Nicolas Williams wrote:
> On Tue, May 29, 2007 at 01:53:48PM -0700, Garrett D'Amore wrote:
>   
>> Kais Belgaied wrote:
>>     
>>> Now, back the the symptoms (scope of this case): Each futile
>>> submission of a packet to be transmitted on a link down indicates a
>>> problem worth paying attention to. It could be uncovering a bug such
>>> as the above, or it could be transient race.
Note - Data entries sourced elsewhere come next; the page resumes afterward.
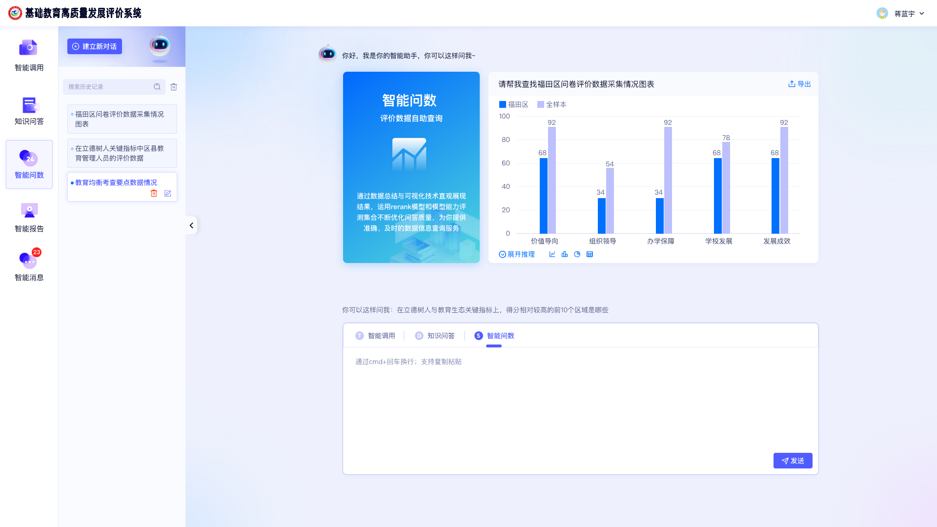Toggle 福田区 series in the chart legend
The height and width of the screenshot is (527, 937).
point(513,104)
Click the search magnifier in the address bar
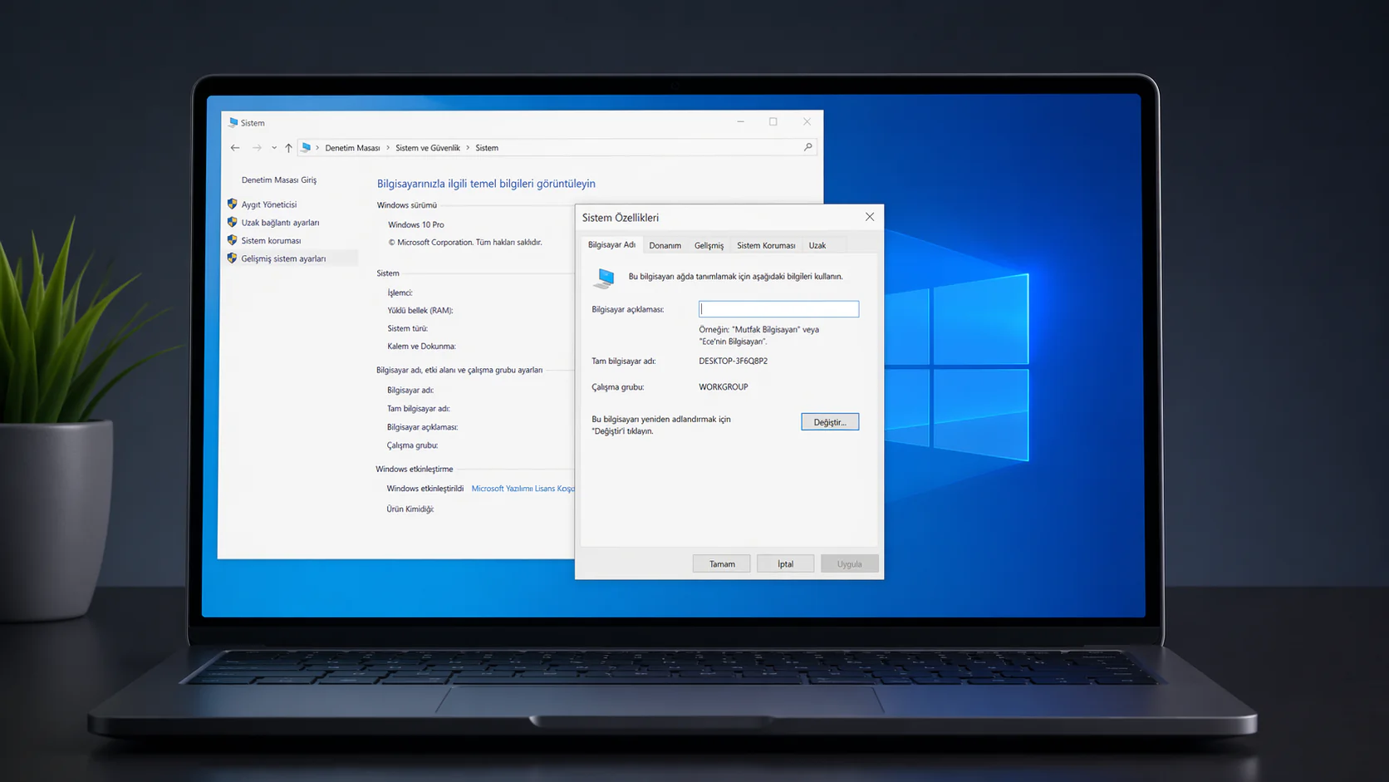Viewport: 1389px width, 782px height. [807, 146]
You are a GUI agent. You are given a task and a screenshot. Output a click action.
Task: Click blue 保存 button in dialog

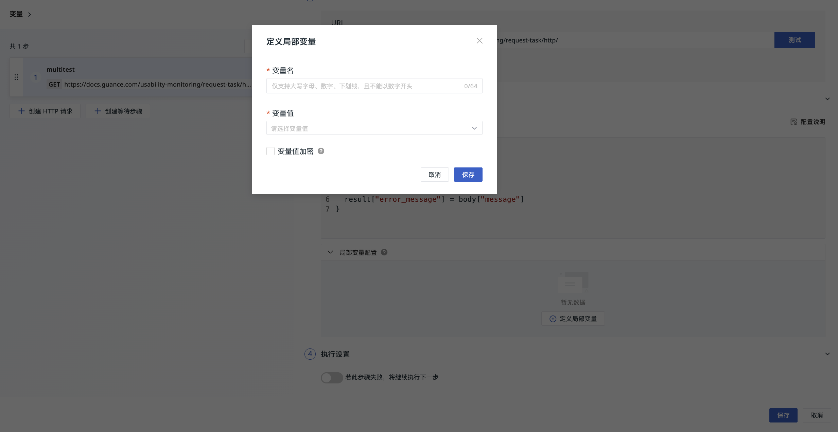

I don't believe it is a
>>> bad practice from  driver writers to adopt a defensive approach and
>>> log an error on every occurrence of the offense.
>>>       
>> Yikes!  That's a bad idea, if you mean doing it in syslog.
>>     
>
> Why?  Because of the risk of filling logs?  If an interface is expected
> to flap a _lot_ then a knob to turn off logging about it would be
> useful.  But I expect that such situations are so rare that any concern
> about filling logs is unrealistic.
>   

Quite the contrary!  If you run dhcp on multiple interfaces, then it 
will periodically send probes out the network (or try at least).  If you 
have an interface marked up, but the cable is disconnected, then it will 
flood the logs.

We do _not_ log an error in syslog every time a packet is dropped due to 
collisions.  Why should we do it for carrier_errors?

>   
>> Of course, we _do_ log (collect) this information in the carrier_errors 
>> kstats.  Just like we do for all other network related errors.
>>     
>
> Statistics != logging.
>   

See above.  Are carrier_errors somehow magical in that they get special 
handling that no other errors should get?